CAM software has seen significant advancements in recent times. In the past, designing tools for die and mould production was a time-consuming endeavor. However, the process has evolved considerably with the introduction of patched programs and continuous software development. These software enhancements have absorbed a wealth of knowledge and learning, streamlining mould design significantly. What used to take 10-20 days can now be accomplished within a week.

The beauty of CAM lies in its ability to accelerate production. It closely monitors the cutting tool’s performance, ensuring precise control and efficient tool movement. This optimization has led to a reduction in manufacturing processes, creating a seamless and continuous workflow. Each year brings new additions to the core software, continually enhancing the efficiency of mould manufacturing. Consequently, the cycle from CAD design to the actual production of parts on the factory floor has shortened, while the overall accuracy has notably improved.

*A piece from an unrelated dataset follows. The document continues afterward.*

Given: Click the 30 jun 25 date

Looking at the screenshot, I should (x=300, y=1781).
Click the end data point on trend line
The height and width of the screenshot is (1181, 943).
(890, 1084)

How are all these technologies deployed for the advancement of the automotive industry?
The automotive industry has become inseparable from software, and it plays a pivotal role from conception to production. It begins with receiving crucial data from OEM customers, forming the foundation for creating models. CAD software is essential for this process. The transition to CAM is crucial for the subsequent manufacturing phase.

In the past, the manufacturing of a car was a lengthy process. From experience derived while working for OEM, it can be attested that it used to take about four years from initial design to a vehicle hitting the road (Design Board to Road). However, the landscape has transformed. The process has been shortened to just 16-18 Months . Remarkably, industry leaders like Tesla and other major Car manufacturers  in India aim to roll out new car models in as little as 16 months. This remarkable acceleration underscores the profound impact of software in streamlining and expediting automotive development and production.

How are CAD and CAM technology shaping the industries’ future of die and mould manufacturing?
CAD and CAM are the fundamental building blocks of die and mould technology. It begins with creating an engineering CAD model as the foundation. From there, we proceed to mould design, a critical step in the process. In mould design, the primary input is the model itself. A typical mould comprises around 30-35 essential components, with the core and cavities being the primary elements responsible for shaping the final product. We rely on machines like CNC or VMC to bring these designs to life. Advanced 5X machines have emerged and plays a vital role in die manufacturing, but they require they need advance and modular CAM to support.

CAM bridges the gap between CAD and the machine. It involves translating the CAD model into machine-readable codes, such as G and M codes. These codes are what the computer-controlled machinery understands. Thus, converting CAD to CAM is crucial, enabling the machine to commence the tool-cutting process. In today’s industry, this CAD-to-CAM workflow is indispensable. It is an integral part of how things are manufactured.

Please state the role of injection moulding in the automotive industry.
Injection moulding is vital for moulding various plastic components for vehicles. Injection moulding machines are mainly of two types: vertical and horizontal. These machines are essential in the automotive industry as they produce most plastic parts inside a car. The process involves a sequence of steps, starting with CAD modelling, followed by CAM programming, the creation of injection moulds, injection moulding, inspection, value addition, and finally, integration into the vehicle.